**Brief**
Provide a verbatim copy of all the records below, leaving the images out.

---- The input

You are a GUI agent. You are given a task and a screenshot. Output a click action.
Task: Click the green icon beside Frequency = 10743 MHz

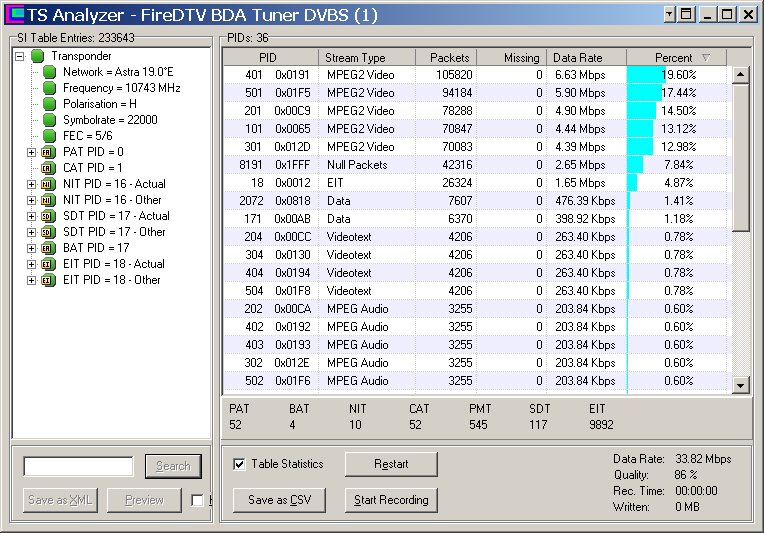49,88
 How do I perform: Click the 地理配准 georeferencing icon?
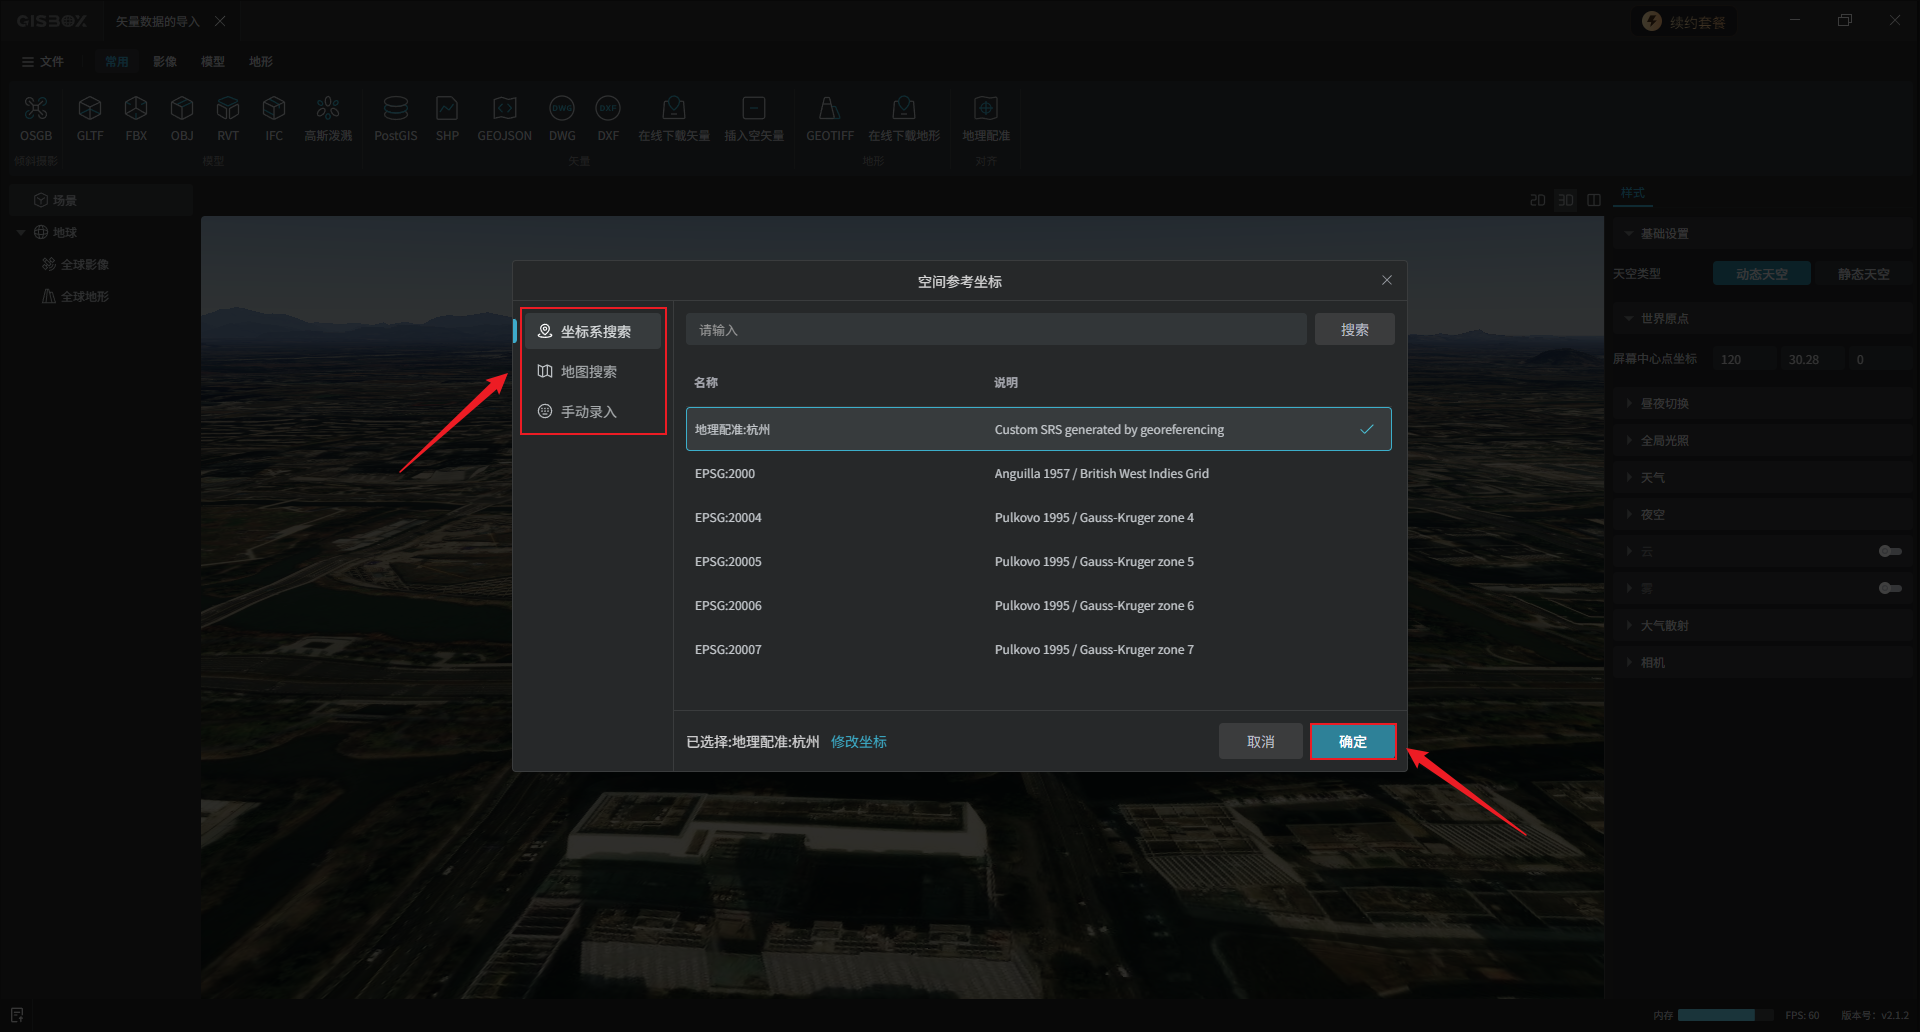[985, 110]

--------

**Response below**
You are a GUI agent. You are given a task and a screenshot. Output a click action.
Task: Click the green icon beside Frequency = 10743 MHz

49,88
 How do I perform: Click the 地理配准 georeferencing icon?
[985, 110]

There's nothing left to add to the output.